A conventional Installment Agreement for an outstanding tax liability
under $10,000 is guaranteed to be acceptible to the Internal Revenue
Service as long as you propose to settle your tax liability within 36
months, and during the past 5 years, you have timely filed all
income tax returns, paid any income tax due, and have not entered into
a previous Installment Agreement for payment of income tax. All
you would need to do is file Form 9465, enter your name and address,
the
monthly installment amount, and then sign, date, and mail it to the IRS
service specified for your location. No property would be liened
if you
continue to make your installment payments on time; however, penalties
and interest would continue to accrue over the entire installment
period. For tax
liabilities greater than $10,000 but less than $25,000 and proposed to
be paid in full within 60 months, you would be fairly assured of
receiving
approval upon filing Form 9465. But when tax
assessments are much
greater than $25,000, obtaining approval for the Installment Agreement
would in all likelihood be a lot more taxing. In addition to
filing Form 9465, you
also would be required to complete Form 433-F Collection Information
Statement, disclosing all of your assets, income, and necessary living expenses.
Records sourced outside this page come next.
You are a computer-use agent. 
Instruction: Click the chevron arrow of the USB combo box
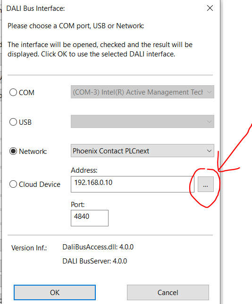click(209, 121)
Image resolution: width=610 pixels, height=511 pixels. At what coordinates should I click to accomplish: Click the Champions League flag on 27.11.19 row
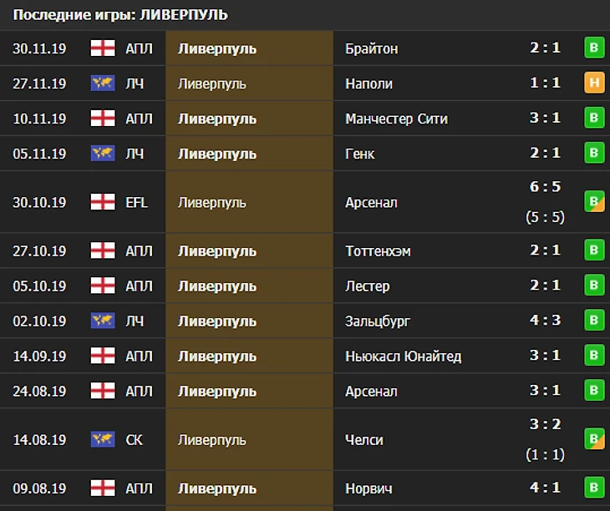[103, 83]
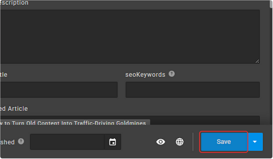Click the description label above the textarea
The width and height of the screenshot is (273, 159).
[14, 3]
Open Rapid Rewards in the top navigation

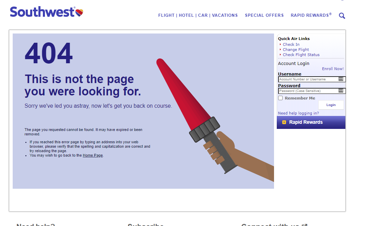311,15
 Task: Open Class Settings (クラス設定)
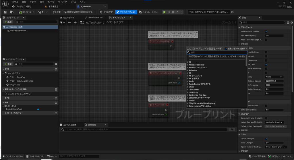click(106, 12)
For taxpayers unable to pay the full tax assessment, the Partial
Payment Installment Agreement is available as well as the
Offer-in-Compromise. The Partial Payment Installment Agreement
would allow you to pay what you could "afford" to pay of your tax
assessment
in installment payments. For your application to be considered by
the IRS, you would need to file Form 9465 Installment Agreement
Request, Form 433-A
or 433-B
The Collection Information Statement (individuals and businesses,
respectively), a letter requesting a Partial
Payment Installment Agreement, and three months of documentation
substantiating all income and expenses reported.
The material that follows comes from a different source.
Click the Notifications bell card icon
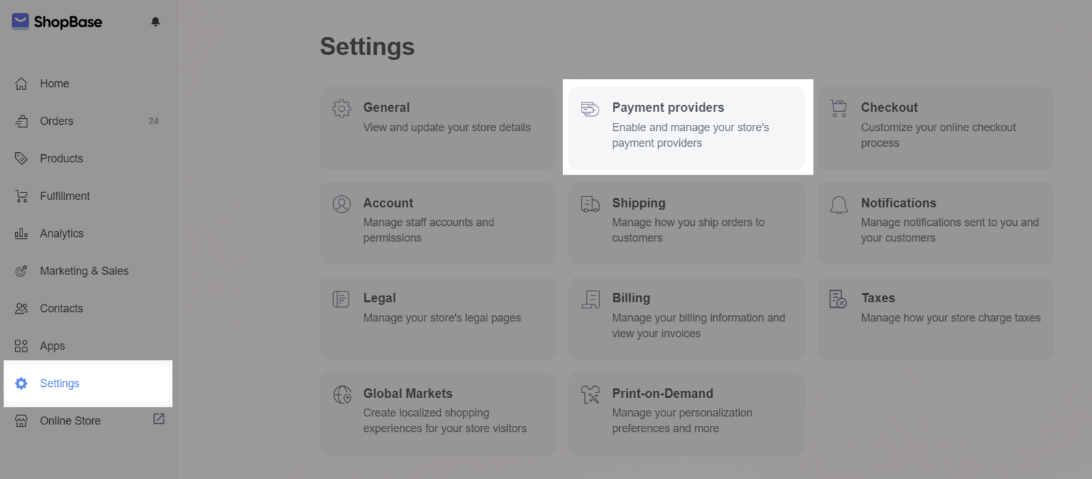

Under this alternative, liens would be filed on your properties by the
Internal Revenue
Service. In order to be approved, you would need to offer the
maximum monthly payment based upon your "ability to
pay", termed the "Reasonable Collection Potential" (RCP) in IRS
literature. A worksheet is available to calculate your Reasonable
Collection Potential; however, it is included in
Form 656-B Offer in Compromise Booklet, and not in Form 433-A, 433-B,
or 433-F.
The biggest drawback to the Partial Payment Installment Agreement is
its "open door" policy: the Internal Revenue Code Section 6159
requires that PPIA's be reviewed every two years, wherein the IRS
would determine if there were any increases in your assets or income so
that
it could demand full payment
of
the tax assessment or an increase in your installment payment
amount. On the other hand, the Offer in Compromise would be a
done
deal: once an agreement is reached, it would be final and not
subject to adjustment or modification, unless the
taxpayer were to default on his payments. If there were little or
no chance of improvement in your financial situation over the period of
installments, then the biannual review of your finances would not
present a serious drawback to its selection as your option.
In addition to Form 433-A or 433-B, the Offer in Compromise application
would require the completion of Form 656, which would document your
offer, your reason and circumstances for requiring a reduction in your
tax assessment, and your source of funds to be used in its settlement;
in comparison, the Partial Payment Installment Agreement would require
merely an accompanying letter requesting such. Form 656-A Income
Certification for Offer in Compromise Application Fee and Payment would
need to be submitted with your application in order to exempt you from
the recently enacted requirement of including either a payment of 20%
of a lump sum offer or installment payments of a periodic payment offer
during its evaluation. If your "Monthly Income" as calculated on
Form 433-A or 433-B were to exceed the IRS OIC low income guidelines
(e.g., for a family of four, it is $4,594), then you would have to make
the 20% payment for the lump sum offer or the first installment payment
of a periodic payment offer as well as all monthly installment payments
during your offer's investigation period, which could take as much as
two years.
The required 20% lump sum payment or installment payments for up to two
years on a periodic plan might not necessarily constitute a serious
drawback to the Offer in Compromise as a viable option to the
settlement of your tax liability. If you were proposing a lump
sum settlement, requiring payment in full within 5 months or less, you
would require such available cash anyway to settle upon approval.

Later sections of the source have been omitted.